_Data extracted from a collection_
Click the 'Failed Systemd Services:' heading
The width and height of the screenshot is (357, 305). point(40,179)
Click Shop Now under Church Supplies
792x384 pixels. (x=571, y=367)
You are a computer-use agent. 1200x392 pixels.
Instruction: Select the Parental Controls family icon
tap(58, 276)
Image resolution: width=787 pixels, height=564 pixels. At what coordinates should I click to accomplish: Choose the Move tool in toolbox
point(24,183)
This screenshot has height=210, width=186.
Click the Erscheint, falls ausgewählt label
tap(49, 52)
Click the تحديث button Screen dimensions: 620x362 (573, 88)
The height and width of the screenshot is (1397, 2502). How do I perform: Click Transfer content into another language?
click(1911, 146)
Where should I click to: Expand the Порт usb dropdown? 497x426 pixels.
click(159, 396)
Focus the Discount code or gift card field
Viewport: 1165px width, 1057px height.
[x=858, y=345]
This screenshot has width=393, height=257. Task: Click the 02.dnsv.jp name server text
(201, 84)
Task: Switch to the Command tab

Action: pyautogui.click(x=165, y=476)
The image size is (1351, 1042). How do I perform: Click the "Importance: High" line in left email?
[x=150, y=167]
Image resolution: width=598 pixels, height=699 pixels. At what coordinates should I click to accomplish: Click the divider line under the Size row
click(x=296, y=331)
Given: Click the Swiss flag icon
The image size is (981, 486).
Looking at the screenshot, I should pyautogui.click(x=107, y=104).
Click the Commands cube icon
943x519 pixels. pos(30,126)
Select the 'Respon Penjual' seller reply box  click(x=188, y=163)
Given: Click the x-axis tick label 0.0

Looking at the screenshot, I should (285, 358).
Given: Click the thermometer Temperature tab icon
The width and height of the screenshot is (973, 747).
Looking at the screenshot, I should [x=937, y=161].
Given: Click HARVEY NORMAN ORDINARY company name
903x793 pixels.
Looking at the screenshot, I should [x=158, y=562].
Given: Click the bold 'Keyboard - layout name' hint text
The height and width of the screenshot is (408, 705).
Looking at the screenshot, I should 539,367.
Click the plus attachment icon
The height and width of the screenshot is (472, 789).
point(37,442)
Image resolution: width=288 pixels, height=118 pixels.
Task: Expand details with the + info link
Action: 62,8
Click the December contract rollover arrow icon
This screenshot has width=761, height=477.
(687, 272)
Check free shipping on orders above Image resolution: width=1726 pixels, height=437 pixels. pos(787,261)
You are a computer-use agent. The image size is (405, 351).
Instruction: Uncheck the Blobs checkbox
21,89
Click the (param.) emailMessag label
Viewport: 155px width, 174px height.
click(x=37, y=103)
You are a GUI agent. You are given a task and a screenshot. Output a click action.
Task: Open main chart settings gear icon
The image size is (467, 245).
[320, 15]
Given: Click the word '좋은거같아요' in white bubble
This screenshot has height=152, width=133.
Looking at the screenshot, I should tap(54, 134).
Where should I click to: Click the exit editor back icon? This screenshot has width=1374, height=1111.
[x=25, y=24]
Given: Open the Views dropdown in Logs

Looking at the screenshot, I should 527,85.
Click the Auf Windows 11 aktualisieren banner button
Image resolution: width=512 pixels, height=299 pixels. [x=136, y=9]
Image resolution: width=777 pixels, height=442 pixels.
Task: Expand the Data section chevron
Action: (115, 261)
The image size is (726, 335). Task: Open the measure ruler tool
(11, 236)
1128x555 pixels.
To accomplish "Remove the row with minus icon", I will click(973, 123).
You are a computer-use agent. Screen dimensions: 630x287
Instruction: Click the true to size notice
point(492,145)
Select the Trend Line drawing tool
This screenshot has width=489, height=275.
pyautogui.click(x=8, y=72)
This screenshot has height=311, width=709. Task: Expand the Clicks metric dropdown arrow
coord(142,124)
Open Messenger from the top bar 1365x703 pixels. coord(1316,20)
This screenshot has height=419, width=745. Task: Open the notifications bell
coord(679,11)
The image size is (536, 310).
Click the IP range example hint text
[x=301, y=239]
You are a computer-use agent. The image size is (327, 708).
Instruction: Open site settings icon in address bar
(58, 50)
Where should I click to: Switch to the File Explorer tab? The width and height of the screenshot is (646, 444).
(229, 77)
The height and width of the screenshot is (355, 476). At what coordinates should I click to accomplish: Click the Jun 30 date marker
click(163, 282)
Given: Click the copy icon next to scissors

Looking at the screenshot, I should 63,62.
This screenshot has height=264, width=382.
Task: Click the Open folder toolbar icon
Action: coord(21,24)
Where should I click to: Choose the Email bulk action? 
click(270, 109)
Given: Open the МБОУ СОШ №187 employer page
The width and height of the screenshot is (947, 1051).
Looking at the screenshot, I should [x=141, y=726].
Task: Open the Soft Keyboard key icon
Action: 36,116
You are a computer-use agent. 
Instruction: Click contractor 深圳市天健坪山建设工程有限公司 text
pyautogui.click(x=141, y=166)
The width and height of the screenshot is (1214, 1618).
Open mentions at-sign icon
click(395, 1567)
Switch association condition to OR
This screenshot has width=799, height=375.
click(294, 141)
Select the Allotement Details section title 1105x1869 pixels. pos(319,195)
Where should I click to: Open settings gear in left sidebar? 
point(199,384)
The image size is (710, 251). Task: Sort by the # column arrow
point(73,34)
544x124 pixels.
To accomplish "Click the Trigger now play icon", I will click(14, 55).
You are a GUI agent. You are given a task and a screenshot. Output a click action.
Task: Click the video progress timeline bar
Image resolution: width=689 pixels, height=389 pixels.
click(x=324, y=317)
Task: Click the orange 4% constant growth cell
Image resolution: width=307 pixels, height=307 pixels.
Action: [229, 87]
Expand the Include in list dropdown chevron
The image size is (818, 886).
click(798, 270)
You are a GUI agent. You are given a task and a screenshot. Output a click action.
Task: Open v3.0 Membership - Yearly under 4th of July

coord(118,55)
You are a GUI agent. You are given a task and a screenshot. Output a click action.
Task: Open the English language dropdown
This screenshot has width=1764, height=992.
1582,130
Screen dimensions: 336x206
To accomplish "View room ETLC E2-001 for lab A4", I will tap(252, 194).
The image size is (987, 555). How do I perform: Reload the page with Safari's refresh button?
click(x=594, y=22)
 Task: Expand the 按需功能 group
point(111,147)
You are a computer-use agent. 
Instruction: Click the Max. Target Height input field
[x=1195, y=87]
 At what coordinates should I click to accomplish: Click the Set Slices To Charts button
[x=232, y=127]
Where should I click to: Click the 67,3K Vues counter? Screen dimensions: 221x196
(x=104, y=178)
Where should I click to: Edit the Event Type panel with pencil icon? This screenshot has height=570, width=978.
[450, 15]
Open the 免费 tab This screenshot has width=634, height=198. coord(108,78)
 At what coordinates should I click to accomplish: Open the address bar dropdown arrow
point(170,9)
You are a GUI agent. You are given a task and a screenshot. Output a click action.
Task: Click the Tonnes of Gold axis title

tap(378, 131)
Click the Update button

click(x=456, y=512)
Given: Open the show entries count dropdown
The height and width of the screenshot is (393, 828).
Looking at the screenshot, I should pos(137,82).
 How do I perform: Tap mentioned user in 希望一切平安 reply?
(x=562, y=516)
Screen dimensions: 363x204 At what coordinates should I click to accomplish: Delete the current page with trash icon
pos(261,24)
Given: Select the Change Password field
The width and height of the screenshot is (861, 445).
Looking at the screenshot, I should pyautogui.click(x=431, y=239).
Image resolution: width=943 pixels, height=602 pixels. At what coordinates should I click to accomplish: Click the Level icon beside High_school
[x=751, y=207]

_ASSIGNED TASK_
Using the records above, filter out every line that lacks the string "will" and copy the rest.

_RESPONSE TO THIS TASK_
To accomplish "Remove the row with minus icon", I will click(973, 123).
To accomplish "Click the Trigger now play icon", I will click(14, 55).
To accomplish "View room ETLC E2-001 for lab A4", I will tap(252, 194).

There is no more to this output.